*DATA EXCERPTS:*
┌──

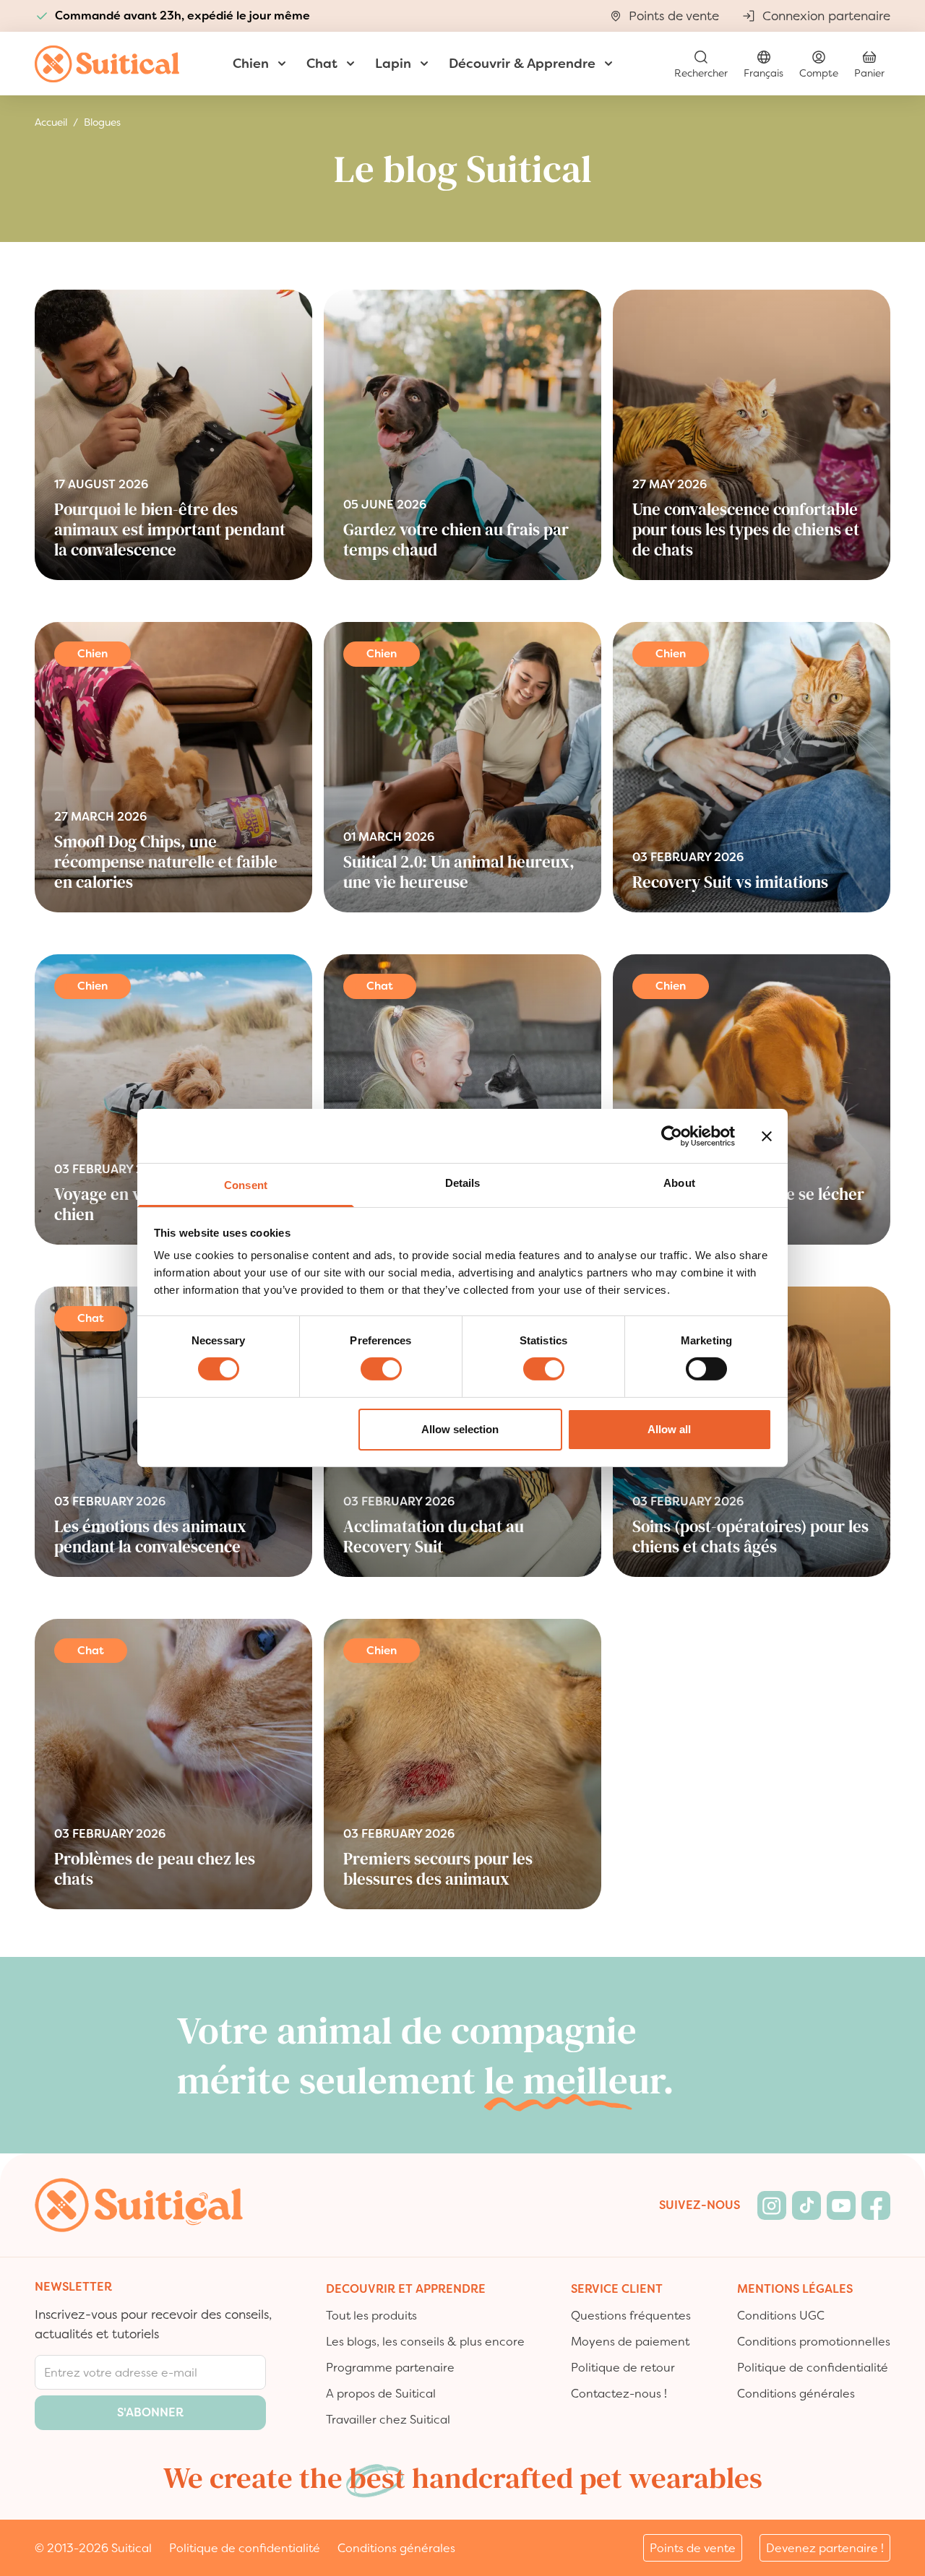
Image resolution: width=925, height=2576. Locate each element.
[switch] (381, 1368)
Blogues (102, 122)
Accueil (51, 122)
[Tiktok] (806, 2205)
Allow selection (460, 1429)
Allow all (669, 1429)
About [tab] (679, 1183)
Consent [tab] (245, 1185)
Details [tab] (463, 1183)
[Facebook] (875, 2205)
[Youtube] (841, 2205)
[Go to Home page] (107, 64)
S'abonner (150, 2412)
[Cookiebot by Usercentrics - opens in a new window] (671, 1135)
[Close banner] (767, 1136)
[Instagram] (771, 2205)
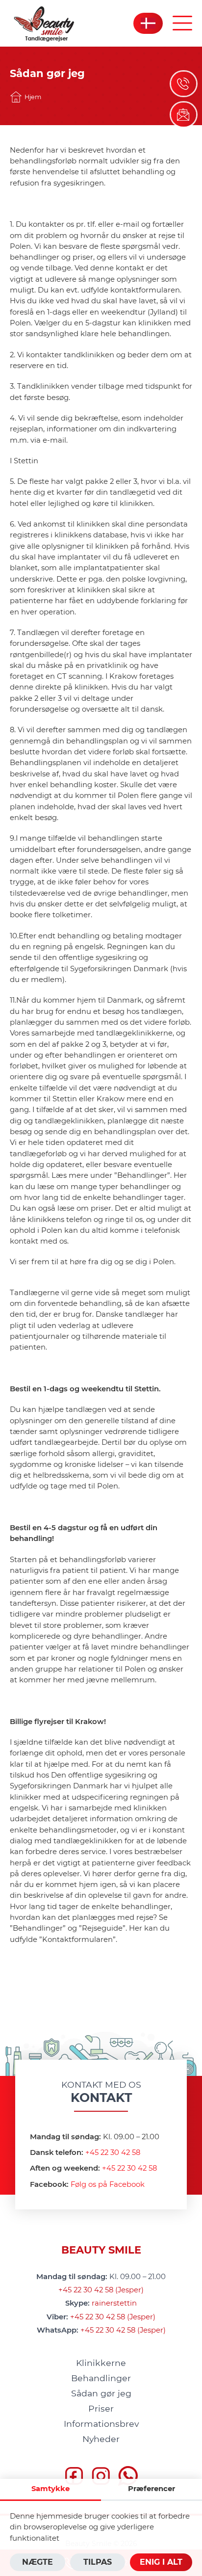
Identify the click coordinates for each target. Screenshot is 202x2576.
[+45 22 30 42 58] (183, 84)
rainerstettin (114, 2303)
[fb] (74, 2477)
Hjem (33, 97)
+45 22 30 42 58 (112, 2152)
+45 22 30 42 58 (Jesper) (101, 2289)
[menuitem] (101, 2362)
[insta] (101, 2477)
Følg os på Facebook (108, 2184)
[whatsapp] (128, 2477)
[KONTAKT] (183, 115)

└──

Search the entries for the word "each", then copy every line in which it is found.

*EXPECTED ANSWER:*
Image resolution: width=925, height=2576. Locate each element.
Identify the click coordinates for each target. Screenshot is 202x2576.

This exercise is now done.